Authors: Ana Paula S. A. Correa, Allan K. R. Galardo, Josiane N. Muller, Jose B. P. Lima, Tatiane A. Barbosa, Evan P. Ferro, Wellington M. Dos Santos, Edinaldo C. Rego


The susceptibility status of an insect population to any larvicide depends on several factors such includes genetic constitution, environmental conditions and others. The mosquito Aedes aegypti is the primary vector of three important viral diseases, Zika, Dengue, and Chikungunya. The frequent outbreaks of those diseases in different parts of Brazil demonstrate the importance of testing the susceptibility of vectors in different environments. Since the control of this mosquito leads to the control of disease, alternatives for vector control that value the different Brazilian environmental conditions are needed for effective actions. The aim of this study was to evaluate a new commercial formulation of Bacillus thuringiensis israelenses (DengueTech: Brazilian innovative technology) in the Brazilian Legal Amazon considering the climate conditions. Semi-field tests were conducted in the Institute of Scientific and Technological Research of the State of Amapa in two different environments, one in a shaded area and the other exposed to sunlight. The mosquito larvae were exposed to larvicide concentration and a control; each group was tested in three containers of 40 liters each. To assess persistence 50 third instar larvae of Aedes aegypti laboratory lineages (Rockefeller) and 50 larvae of Aedes aegypti collected in the municipality of Macapa, Brazil’s Amapa state, were added weekly and after 24 hours the mortality was assessed. In total 16 tests were performed, where 12 were done with replacement of water (1/5 of the volume, three times per week).
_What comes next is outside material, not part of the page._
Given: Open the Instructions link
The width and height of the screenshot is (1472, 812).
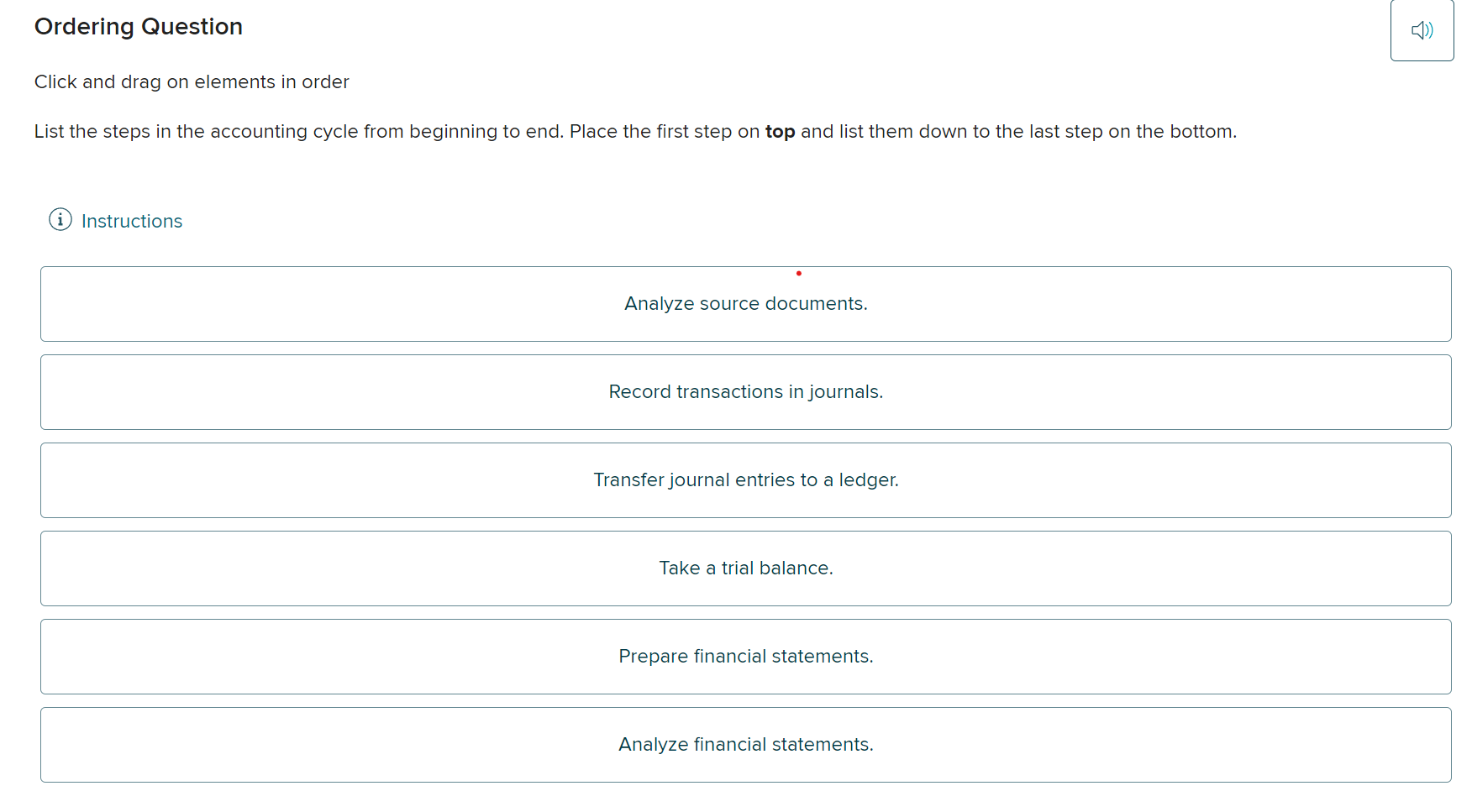Looking at the screenshot, I should [131, 221].

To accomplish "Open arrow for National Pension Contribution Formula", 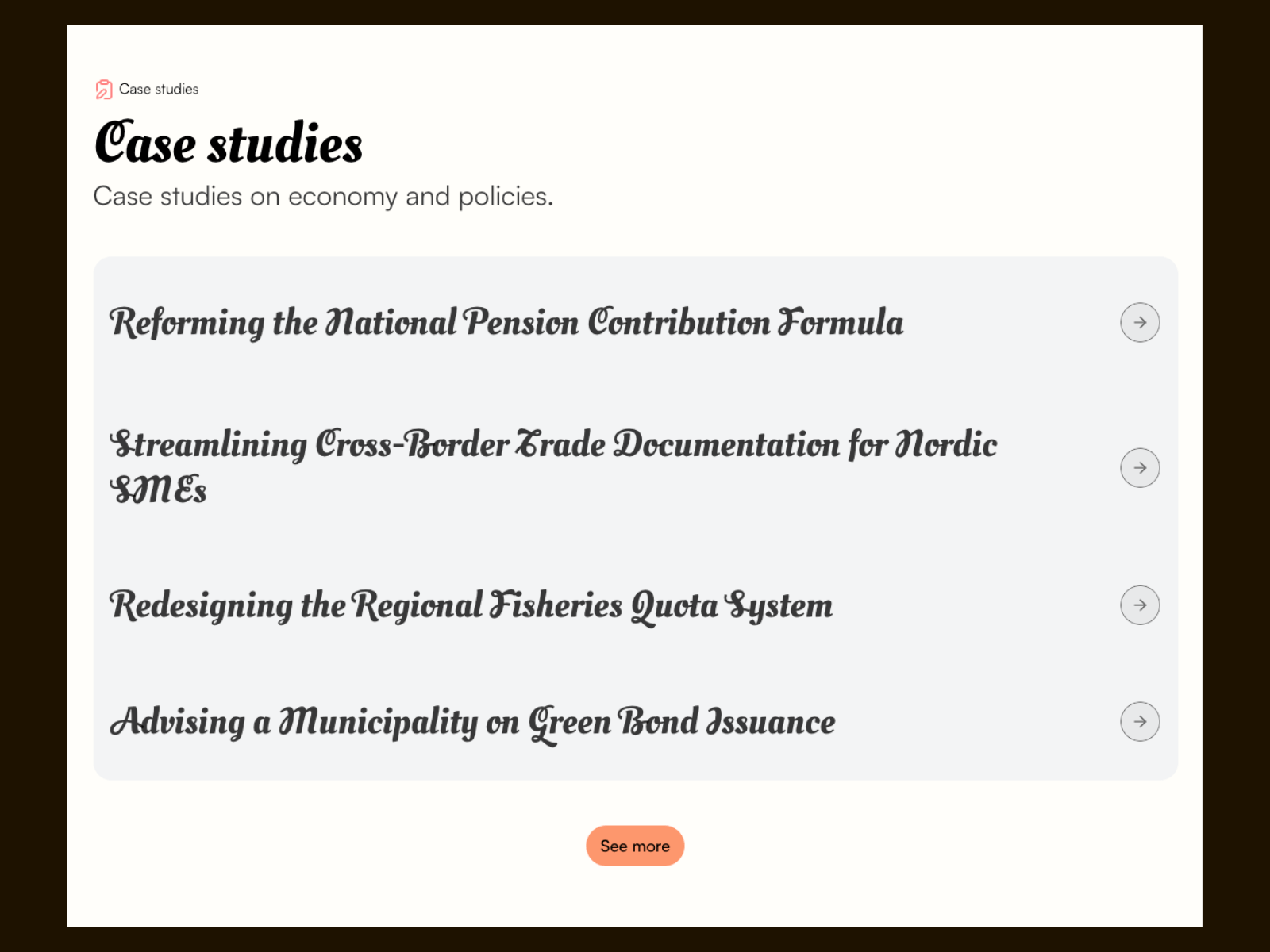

The effectiveness of the product was determined through mortality of ≥ 80%, as recommend by the World Health Organization. The results demonstrated that high-water temperatures (26-35 °C) on the containers influenced the residual time of the product, where the maximum effect achieved was 21 days in the shaded area; and no effectiveness of 60 days was found in any of the tests, as expected according to the larvicide company. The test with and without water replacement did not present significant differences in the mortality rate. Considering the different environments and climate, these results stimulate the need to test larvicide and its effectiveness in specific environmental settings in order to identify the parameters required for better results. Thus, we see the importance of semi-field researches considering the local climate conditions for a successful control of Aedes aegypti.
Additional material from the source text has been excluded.